» **EXERCISE**
Copy each of the rows below word for word, but leave the pictures out.

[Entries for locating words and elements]
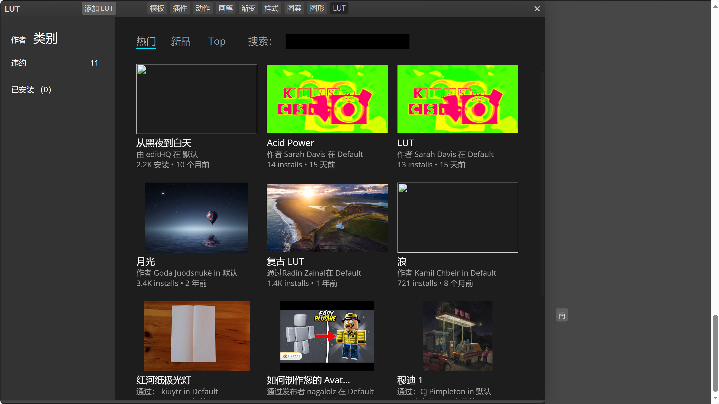The image size is (719, 404).
Task: Open the 画笔 (Brushes) marketplace section
Action: [x=225, y=8]
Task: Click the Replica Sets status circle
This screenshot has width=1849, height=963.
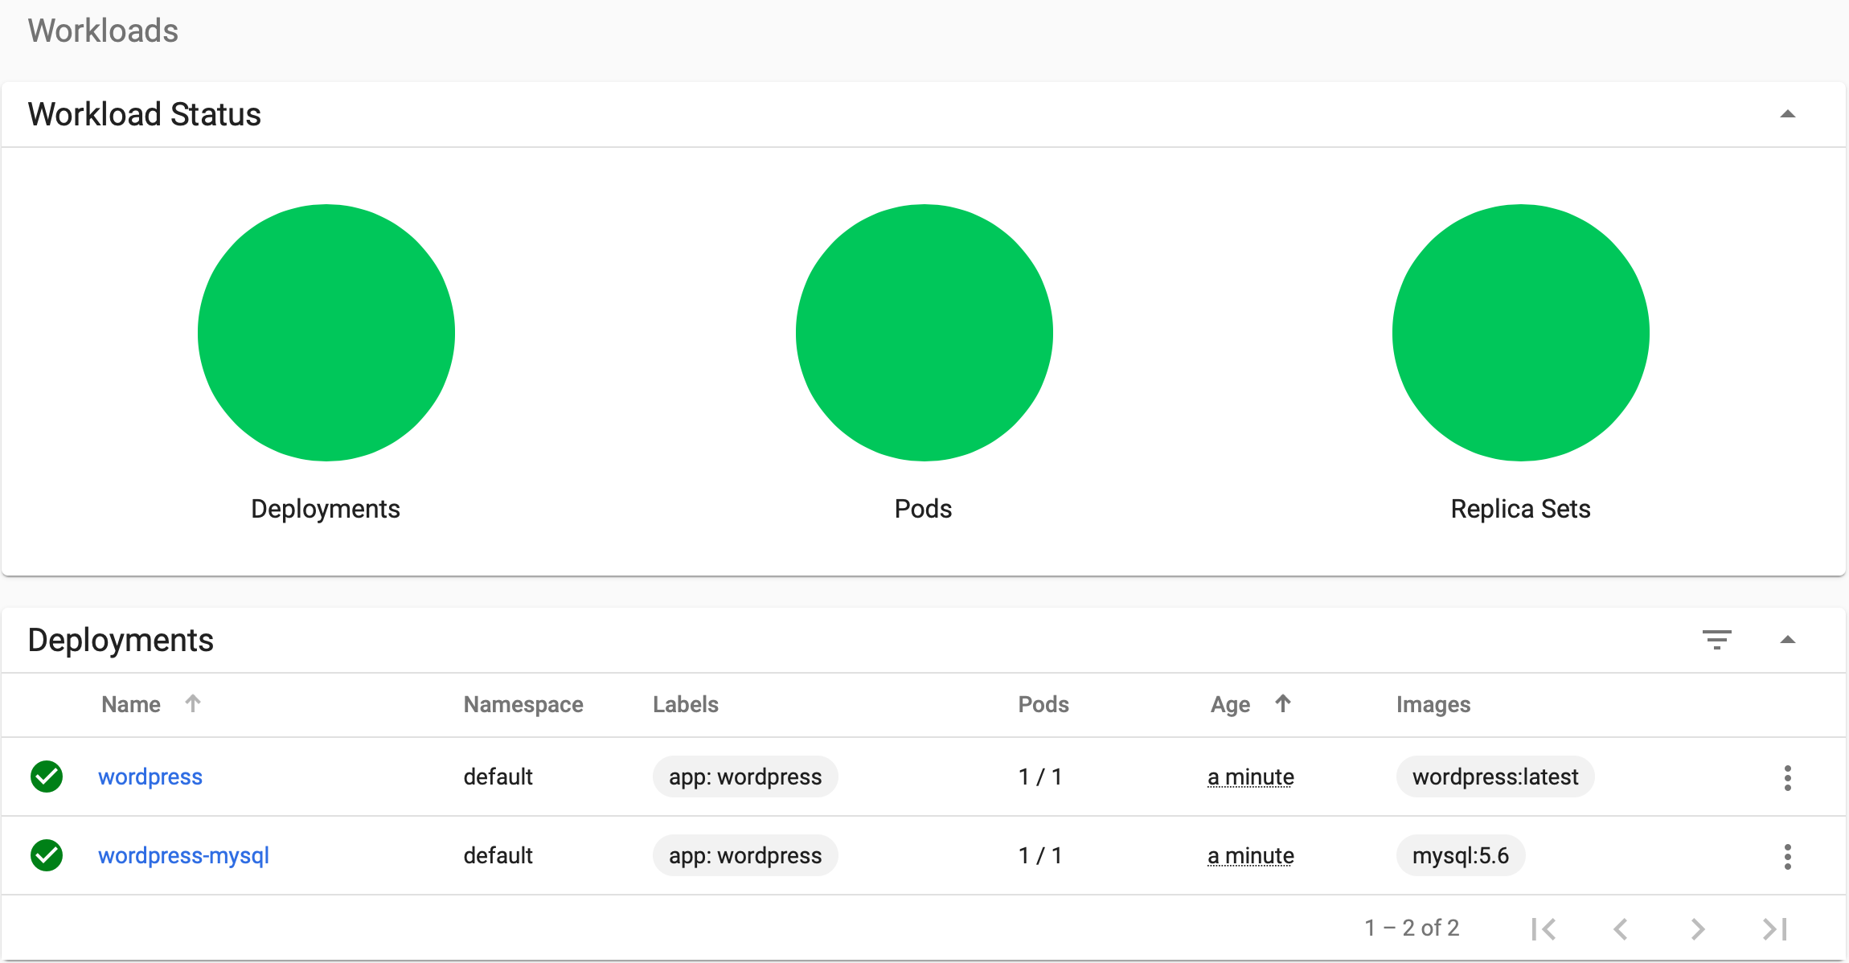Action: [1520, 332]
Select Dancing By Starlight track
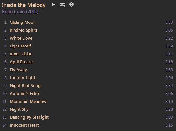Viewport: 176px width, 131px height. click(x=88, y=117)
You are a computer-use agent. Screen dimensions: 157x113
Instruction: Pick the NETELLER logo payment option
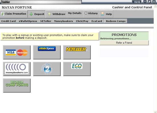click(77, 52)
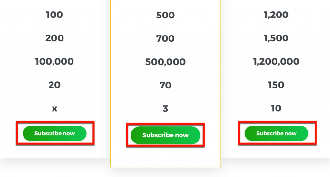Select the number 3 in the middle plan
This screenshot has height=177, width=330.
click(165, 109)
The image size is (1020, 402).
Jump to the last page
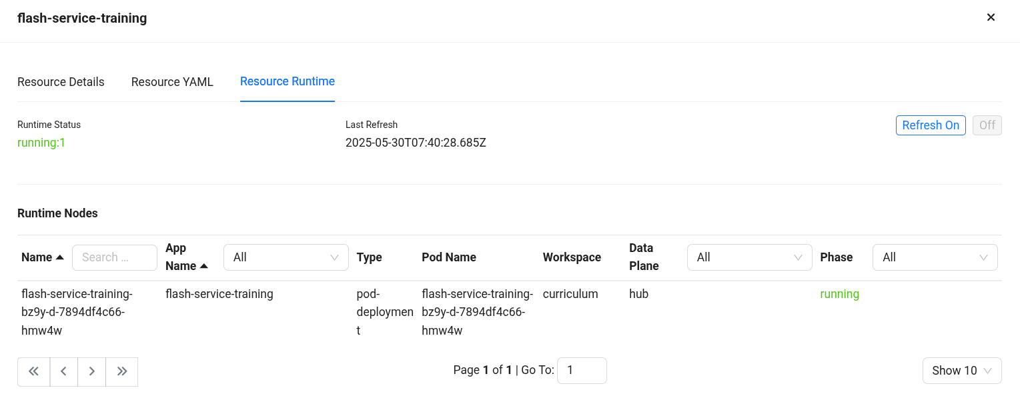pos(122,371)
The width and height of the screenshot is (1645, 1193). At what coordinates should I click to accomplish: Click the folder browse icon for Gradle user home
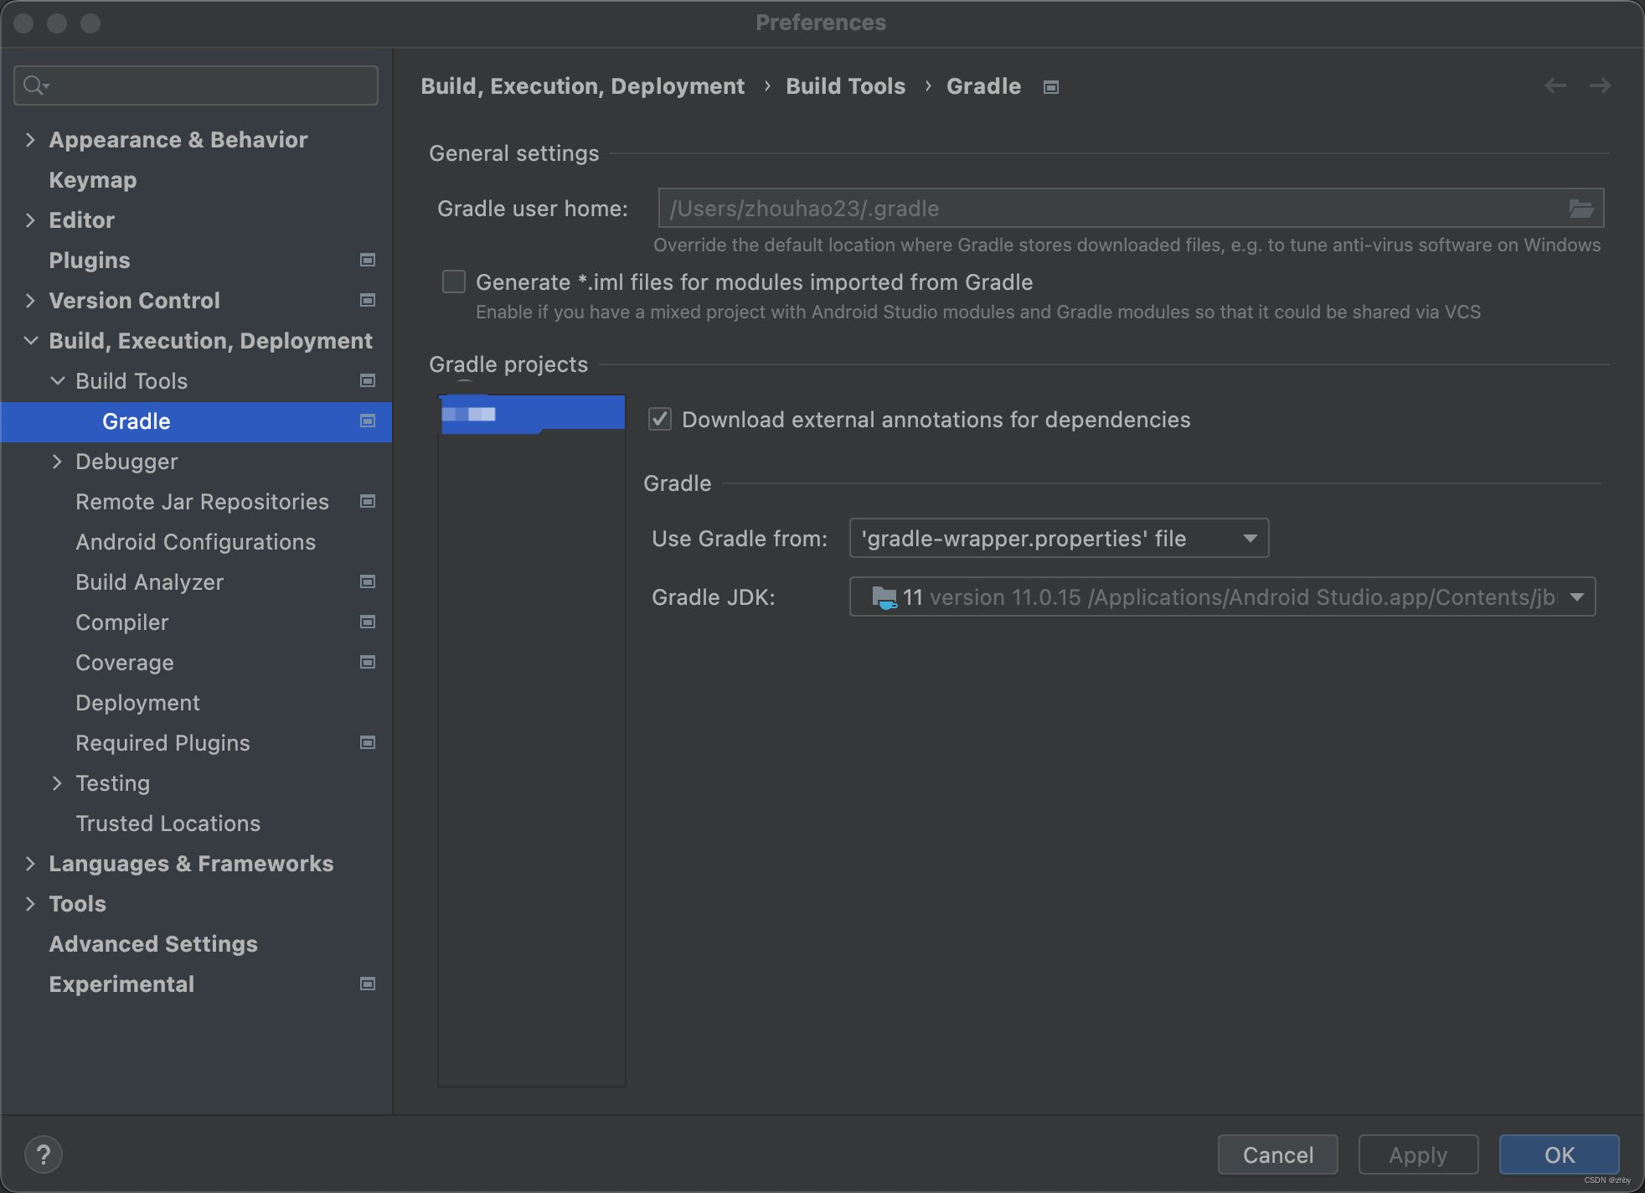click(1581, 209)
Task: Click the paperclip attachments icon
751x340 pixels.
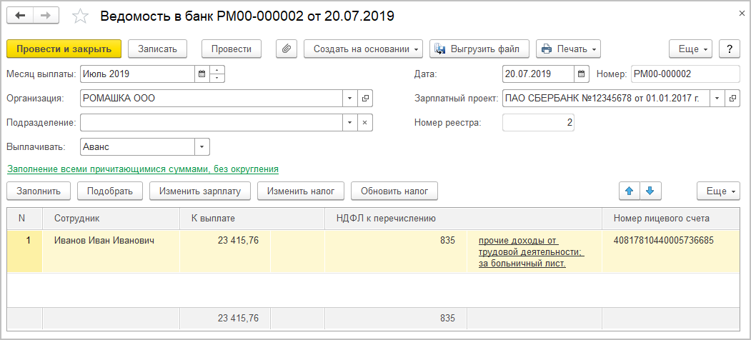Action: (285, 49)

» **EXERCISE SOLUTION**
The image size is (719, 404).
Task: Open the 画笔 (Brushes) marketplace section
Action: [x=225, y=8]
Task: Click the Replica Sets status circle
This screenshot has width=1849, height=963.
Action: [1520, 332]
Select Dancing By Starlight track
Viewport: 176px width, 131px height. click(x=88, y=117)
You are a computer-use agent. Screen dimensions: 157x113
Instruction: Pick the NETELLER logo payment option
click(77, 52)
Select the number 3 in the middle plan
This screenshot has height=177, width=330.
click(165, 109)
The image size is (1020, 402).
Jump to the last page
pos(122,371)
The width and height of the screenshot is (1645, 1193). At what coordinates should I click to accomplish: Click the folder browse icon for Gradle user home
click(1581, 209)
Task: Click the paperclip attachments icon
751x340 pixels.
Action: (285, 49)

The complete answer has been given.